AIM OF THE EXERCISE ->
Write out every one of the records below without changing a single character.

┌─ LISTED ENTRIES

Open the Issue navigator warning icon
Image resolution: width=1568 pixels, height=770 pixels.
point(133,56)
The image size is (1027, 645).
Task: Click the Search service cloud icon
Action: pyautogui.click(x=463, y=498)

└─

RESULT FOR THIS TASK ->
Open the Issue navigator warning icon
Image resolution: width=1568 pixels, height=770 pixels.
point(133,56)
The image size is (1027, 645).
Task: Click the Search service cloud icon
Action: pyautogui.click(x=463, y=498)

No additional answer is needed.